Now there is “Orphan: First Kill,” a belated prequel with a different director (the flat-footed William Brent Bell instead of the first movie’s Jaume Collet-Serra). Looking like it was shot on a cheap video format, it lacks the original’s scares and suavity, apart from an early escape set piece designed to resemble a fluid take. But the sheer derangement of its plot and a bizarre casting gambit make it more interesting than standard straight-to-streaming schlock.

Start with the casting: How could Isabelle Fuhrman, who 13 years ago had to be convincing as a child of age 9, reprise the role in her 20s, on the heels of her acclaimed turn as a monomaniacal college rower in “The Novice”? Through a combination of doubles, stagecraft and sly tricks with framing and optics — Fuhrman’s face and feet are almost never clearly seen in the same shot — the filmmakers have metamorphosed her within license.

The actress’s resurrection of her murderous character — who here sometimes edges into camp, playing piano with bloody hands or swigging vodka in an airplane lavatory — may be the movie’s most grounded aspect.
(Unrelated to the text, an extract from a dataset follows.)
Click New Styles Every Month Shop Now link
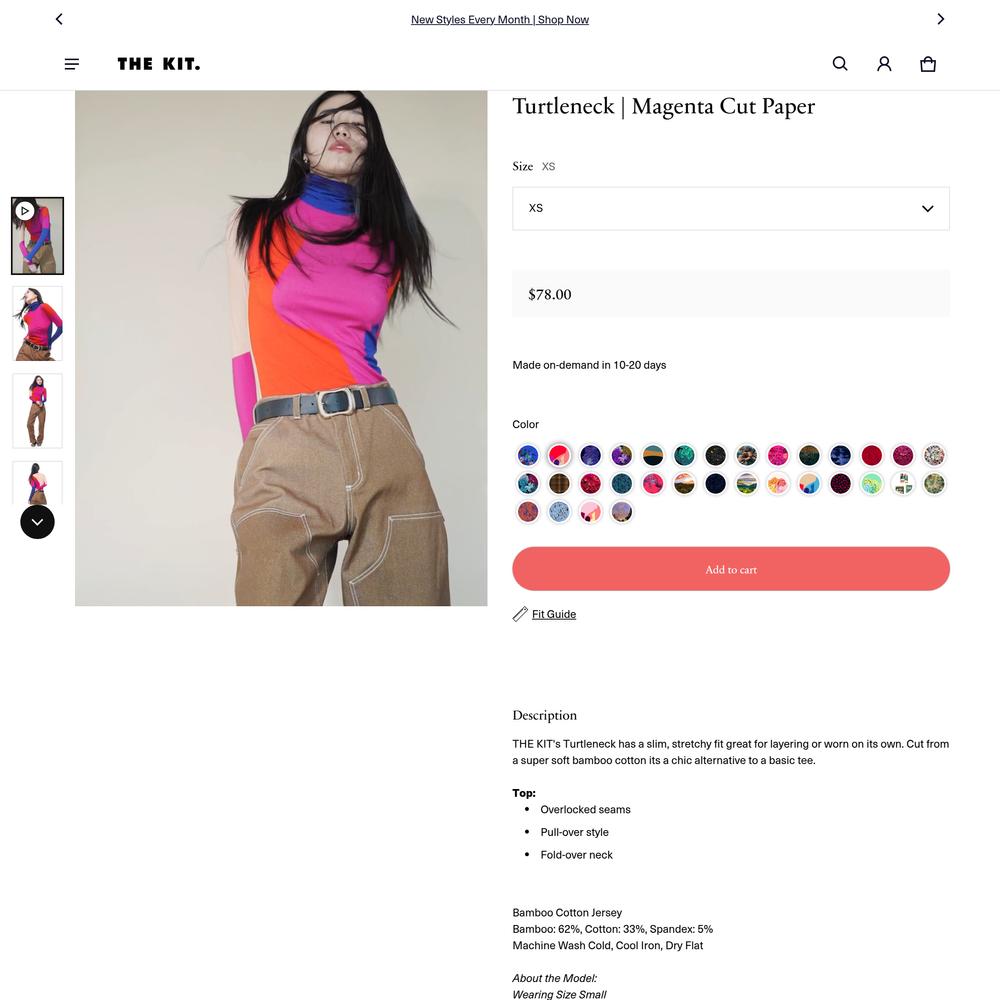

The plot, set in 2007, follows Leena (as her real name turned out to be) as she worms her way from Estonia to Connecticut, where she impersonates the missing child of an affluent couple (Julia Stiles and Rossif Sutherland).

If “Orphan” was an unlikely showcase for Farmiga, “Orphan: First Kill” gives red meat to Stiles, who plays a protective mother with surprising gusto.

Orphan: First Kill
Rated R. Kills, none of them Leena’s first. Running time: 1 hour 39 minutes. Watch on Paramount+.